On January 1, China enacted its first-ever e-commerce-specific legislation, and in doing so, has potentially upended the multi-billion dollar practice that connects a huge pool of Chinese consumers to attractively-priced luxury goods. The law, which was passed in August and put into practice early this year, contains provisions that aim to remedy the widespread availability of counterfeits on native Chinese platforms, bolster the protection of personal data, and clarify the tax obligations for internet-based retailers. Beyond those initiatives is an additional requirement: as of January 1, daigou merchants have to register as market entities and pay taxes accordingly.
Aside from enabling brands and other rights holders to pursue e-commerce operators, like Alibaba, in connection with intellectual property infringement and counterfeiting, the Chinese e-commerce law is significant as it is the first piece of legislation to directly impact the big business that is daigou.
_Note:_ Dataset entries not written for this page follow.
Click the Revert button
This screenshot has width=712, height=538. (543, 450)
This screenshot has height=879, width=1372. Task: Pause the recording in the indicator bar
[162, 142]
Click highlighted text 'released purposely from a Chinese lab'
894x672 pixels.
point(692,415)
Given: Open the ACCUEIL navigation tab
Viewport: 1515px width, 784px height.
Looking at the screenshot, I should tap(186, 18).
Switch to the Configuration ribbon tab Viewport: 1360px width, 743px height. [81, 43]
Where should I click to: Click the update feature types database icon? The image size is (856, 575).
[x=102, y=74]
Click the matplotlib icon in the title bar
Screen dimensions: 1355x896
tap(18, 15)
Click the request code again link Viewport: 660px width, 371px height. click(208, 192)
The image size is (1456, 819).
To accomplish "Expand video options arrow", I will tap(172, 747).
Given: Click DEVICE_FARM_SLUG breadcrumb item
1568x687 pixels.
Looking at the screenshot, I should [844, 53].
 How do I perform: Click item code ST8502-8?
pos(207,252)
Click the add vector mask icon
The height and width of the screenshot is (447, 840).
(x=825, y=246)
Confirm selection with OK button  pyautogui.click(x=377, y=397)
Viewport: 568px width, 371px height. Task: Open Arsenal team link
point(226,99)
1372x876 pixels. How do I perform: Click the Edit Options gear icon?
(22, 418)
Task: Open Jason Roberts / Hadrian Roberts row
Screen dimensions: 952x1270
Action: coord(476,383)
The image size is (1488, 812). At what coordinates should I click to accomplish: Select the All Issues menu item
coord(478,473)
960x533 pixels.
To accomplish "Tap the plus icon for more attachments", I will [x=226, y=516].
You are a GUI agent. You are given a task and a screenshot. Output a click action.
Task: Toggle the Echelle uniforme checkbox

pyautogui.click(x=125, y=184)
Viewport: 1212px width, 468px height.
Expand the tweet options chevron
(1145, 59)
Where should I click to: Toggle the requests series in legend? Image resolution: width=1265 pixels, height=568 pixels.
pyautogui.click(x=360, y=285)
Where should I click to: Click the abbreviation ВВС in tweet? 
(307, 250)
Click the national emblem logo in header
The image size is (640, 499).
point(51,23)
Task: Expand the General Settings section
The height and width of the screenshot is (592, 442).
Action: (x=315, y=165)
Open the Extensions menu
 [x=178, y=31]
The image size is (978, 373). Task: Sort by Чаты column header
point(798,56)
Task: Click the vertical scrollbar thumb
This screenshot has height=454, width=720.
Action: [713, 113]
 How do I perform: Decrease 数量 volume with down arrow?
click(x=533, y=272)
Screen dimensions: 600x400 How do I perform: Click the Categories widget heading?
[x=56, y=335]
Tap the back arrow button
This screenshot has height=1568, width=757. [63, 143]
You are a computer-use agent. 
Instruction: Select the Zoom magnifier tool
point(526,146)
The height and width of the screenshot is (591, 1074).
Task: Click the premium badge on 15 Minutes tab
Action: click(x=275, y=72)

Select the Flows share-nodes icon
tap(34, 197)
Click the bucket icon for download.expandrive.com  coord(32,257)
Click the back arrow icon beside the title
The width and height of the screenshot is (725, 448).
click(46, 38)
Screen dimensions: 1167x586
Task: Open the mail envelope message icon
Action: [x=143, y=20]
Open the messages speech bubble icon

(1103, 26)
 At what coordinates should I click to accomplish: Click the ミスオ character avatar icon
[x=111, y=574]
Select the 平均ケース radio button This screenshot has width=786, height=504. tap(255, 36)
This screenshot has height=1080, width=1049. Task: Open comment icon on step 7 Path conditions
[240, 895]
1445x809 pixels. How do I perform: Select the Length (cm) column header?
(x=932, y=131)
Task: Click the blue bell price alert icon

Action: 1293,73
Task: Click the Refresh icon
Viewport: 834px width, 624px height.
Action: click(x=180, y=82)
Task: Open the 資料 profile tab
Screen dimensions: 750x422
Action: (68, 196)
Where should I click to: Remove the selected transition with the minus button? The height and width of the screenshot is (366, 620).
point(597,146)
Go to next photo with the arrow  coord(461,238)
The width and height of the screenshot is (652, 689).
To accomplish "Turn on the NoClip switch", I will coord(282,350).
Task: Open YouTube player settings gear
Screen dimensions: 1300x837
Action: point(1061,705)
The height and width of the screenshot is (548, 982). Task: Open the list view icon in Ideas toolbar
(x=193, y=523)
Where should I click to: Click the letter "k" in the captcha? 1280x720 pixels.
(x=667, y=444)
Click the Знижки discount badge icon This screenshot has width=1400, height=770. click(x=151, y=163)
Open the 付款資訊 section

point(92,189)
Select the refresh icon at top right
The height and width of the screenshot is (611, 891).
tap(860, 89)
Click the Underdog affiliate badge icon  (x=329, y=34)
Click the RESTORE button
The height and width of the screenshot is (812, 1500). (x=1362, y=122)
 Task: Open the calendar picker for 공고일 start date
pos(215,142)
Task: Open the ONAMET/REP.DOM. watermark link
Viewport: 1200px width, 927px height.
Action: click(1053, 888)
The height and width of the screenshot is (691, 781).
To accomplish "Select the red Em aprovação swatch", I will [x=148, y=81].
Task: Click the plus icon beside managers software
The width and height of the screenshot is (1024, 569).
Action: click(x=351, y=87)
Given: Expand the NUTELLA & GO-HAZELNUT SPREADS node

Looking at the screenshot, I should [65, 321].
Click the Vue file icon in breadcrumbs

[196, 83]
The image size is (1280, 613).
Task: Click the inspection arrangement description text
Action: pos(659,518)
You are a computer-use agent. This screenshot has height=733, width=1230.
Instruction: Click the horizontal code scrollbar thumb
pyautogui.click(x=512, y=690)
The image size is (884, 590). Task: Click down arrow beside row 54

Translating to “buying on behalf of,” daigou is the title of an individual who poses as an ordinary consumer in order to buy products – namely, luxury goods that are cheaper beyond China’s highly-taxed borders – outside of the country on behalf of customers in mainland China. The term is also used to refer to the practice, as a whole, one that as of 2015, was worth as much as $7.5 billion, according to consulting firm Bain & Company.
A particularly active daigou “can earn between 50,000 yuan [$7,500] and 60,000 yuan [$9,000] every month — around eight times Shanghai’s average salary,” Chinese financial publication Caixin Global noted, buying authentic luxury goods in duty-free shops in South Korea, Japan, and/or Australia, for instance, and bringing them back to willing buyers in China.
Not a novel tactic, daigou has proven popular over the past decade, in particular, as Chinese consumers have sought to avoid the steep import tariffs and value added taxes passed onto them if they buy Western luxury goods at home. More than that, regional price differences have also heavily weighed on Chinese buyers. Western products sold in China can be as much as 20 percent more expensive than the exact same products sold in Europe, prompting Chinese consumers to either shop for high-end products while traveling outside of the country or seek the assistance of daigous.
According to Bloomberg, “Around 2014, when big-name fashion houses, such as Chanel and Gucci, routinely priced their wares as much as 80 percent higher in China than Europe, daigou accounted for four out of 10 luxury goods purchased by Chinese consumers.” While many brands have attempted to harmonize prices across the board, Chinese taxes still make luxury purchases particularly expensive on the mainland, making a lucrative trade for the daigous, who can charge for their services, while still offering the products to the end consumer at a rate that less than what they would pay in-store in China.
Not only are daigous and Chinese consumers benefitting from this grey market trade, “Luxury brands like Gucci, Hermès and Louis Vuitton have been clear winners,” per Bloomberg. “Smaller labels like Christopher Kane that lack the resources to physically set up shop in China” have also benefitted from an influx in revenues thanks to daigou sales.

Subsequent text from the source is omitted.